Рассказ о Хромоножке-Томе, мальчугане, пристыдившем злого богача (обладателя шикарной упряжки серых лошадей и шляпы-котелка) и обратившем его на путь благочестия… Морской капитан, который во время шторма обратился за советом к благочестивому сиротке, воспитаннику миссионеров из Зомбаллы… Верный пес, спасший жизнь своего хозяина во время страшного пожара (иногда это был не пожар, а снежная буря или нападение индейцев) и тем самым побудивший его бросить скачки, ром и игру на губной гармонике…
Как близки все они были душе Элмера, как волновали его! Это они открывали ему смысл и цель жизни, это им он был обязан в будущем своим обаянием и своим успехом.
Церковь, воскресная школа, молитвенные бдения, спевки церковного хора, сборы пожертвований, похороны, хихиканье и шушуканье в задних рядах или в соседнем помещении на свадьбах — все это входило в жизнь Элмера так же естественно и прочно, как католическая обрядовая церковная книга в жизнь неаполитанского уличного мальчишки.
Баптистская церковь канзасского Парижа… Тысячи смутных, но неизгладимых картин!

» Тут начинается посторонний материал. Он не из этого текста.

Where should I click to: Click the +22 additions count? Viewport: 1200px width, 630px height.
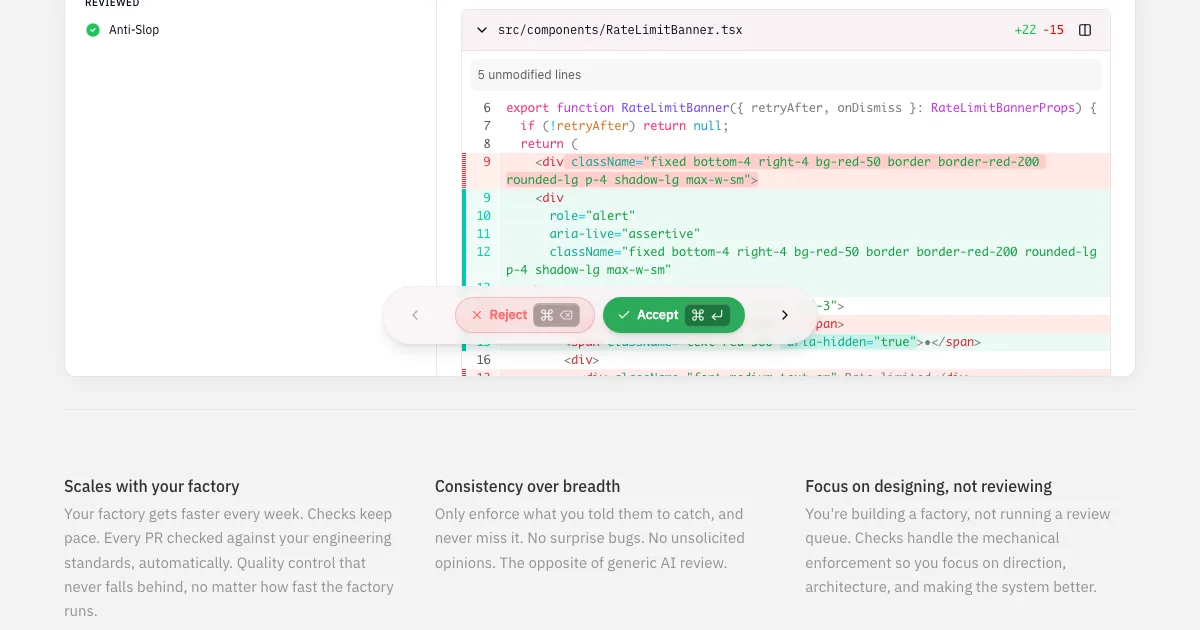[1025, 30]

Церковные гимны! Голос Элмера был будто создан для этих гимнов. Он пел их раскатисто, как поют негры. Органная мощь «Никеи»!

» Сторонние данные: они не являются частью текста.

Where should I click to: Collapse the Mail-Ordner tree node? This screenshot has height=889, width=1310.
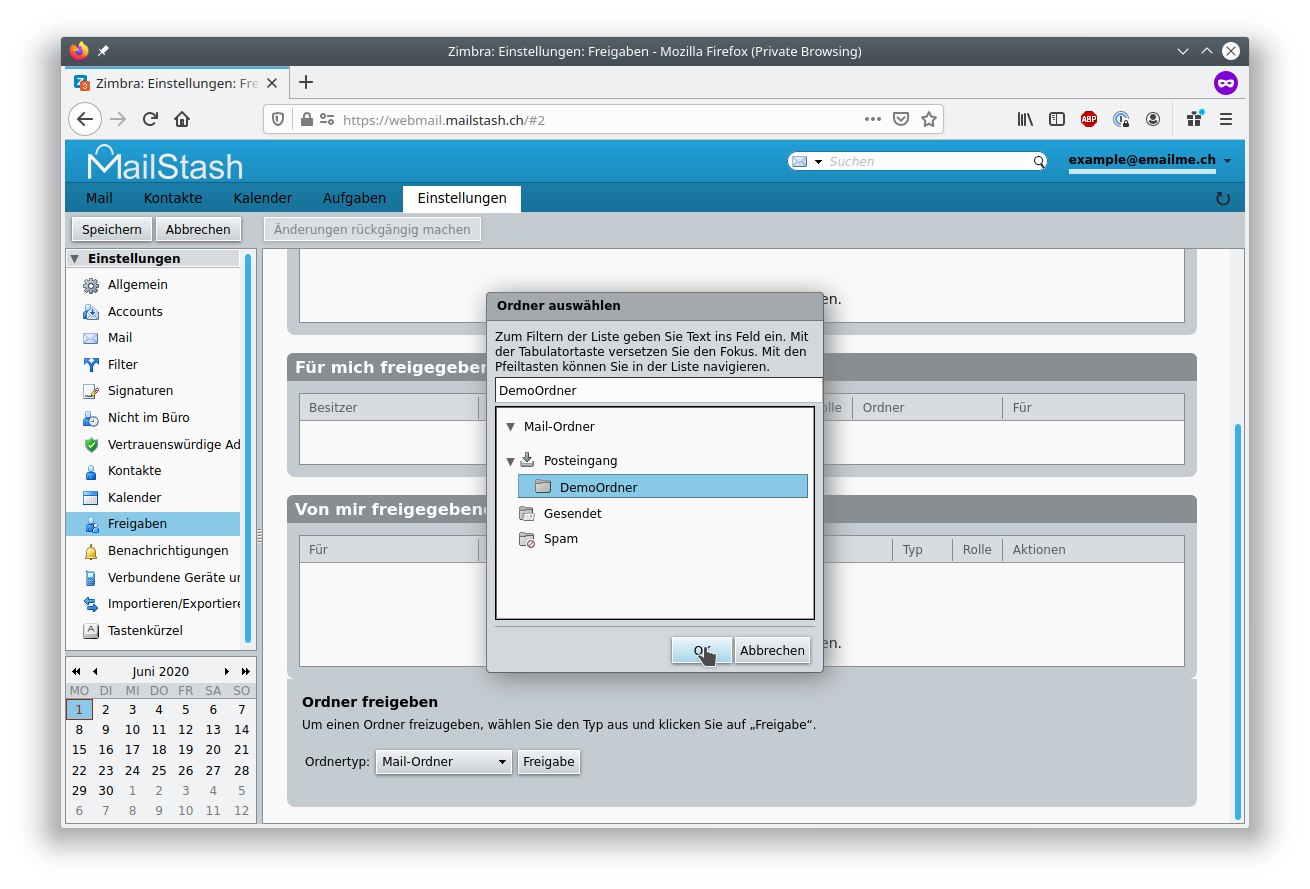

А громоподобный гул славословий! А «Подай спасения руку». Мрак, разбитый корабль ни гребне волны — в глазах мальчишки из прерий морские валы вздымались ввысь футов на сто!.. А «Вперед, воинство христово», при звуках которого разрешалось отбивать такт ногою!

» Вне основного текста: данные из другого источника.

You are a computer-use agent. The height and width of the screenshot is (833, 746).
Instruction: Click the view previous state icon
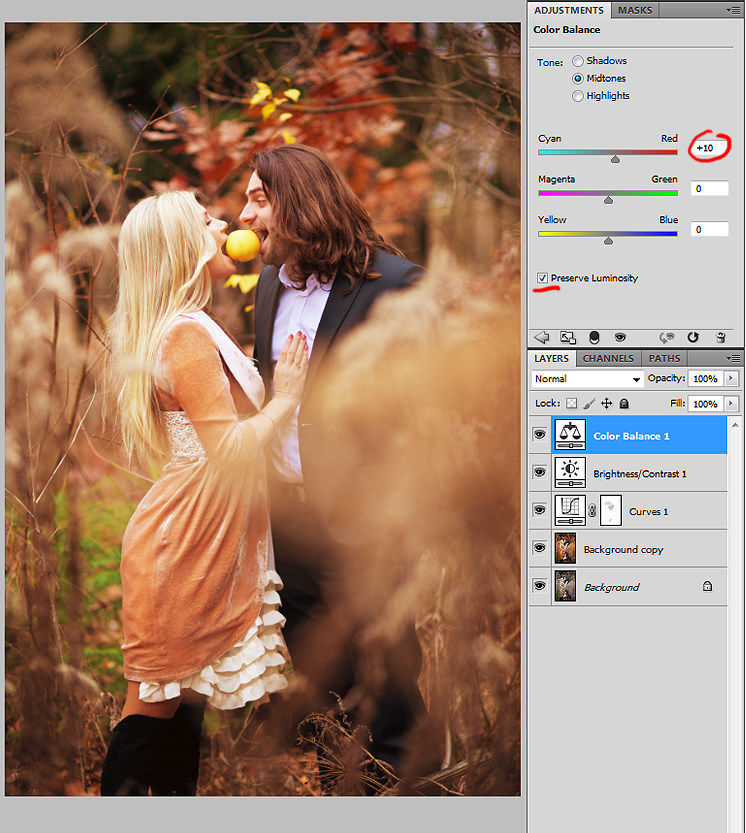pyautogui.click(x=667, y=337)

Воскресная школа! Пикники, лимонад, состязание в беге на четвереньках, катанье на возах с сеном под звуки песенки «Как я Нелли домой провожал»…
Сочельник в воскресной школе! Какое счастье не ложиться спать до половины десятого — и никто тебя не бранит за это! Елка высотою до самого неба, воспламеняющаяся от каждой случайной искры, вспыхивающая серебряной канителью и серебряными звездами, осыпанная хлопьями ватного снега. Обе круглые печки раскалены докрасна. Огни, огни… Горы леденцов, и каждому школьнику — по подарку, чаще всего по книжке, очень нарядной, с цветными картинками: овечки, вулканы… И Санта-Клаус… Да неужели это маляр Лоренцо Никерсон? Откуда же у него взялась такая длинная борода, такие красные щеки? И как он остроумно шутит с детьми, гуськом подходящими к нему за подарком! Волшебные, чарующие звуки женского квартета, который поет о пастушках, что ночью стерегут свои стада, о темных и таинственных холмах под одинокой звездою…
И страшное утро, когда сам пастор, преподобный Вильсон Хинкли Скегс застал Элмера на церковном крыльце за игрой в орла и решку с ребятами из воскресной школы на мелочь, предназначенную для пожертвований, и, больно ухватив его за ухо двумя пальцами с очень острыми и не слишком чистыми ногтями, с позором провел через всю церковь и выставил на всеобщее осмеяние.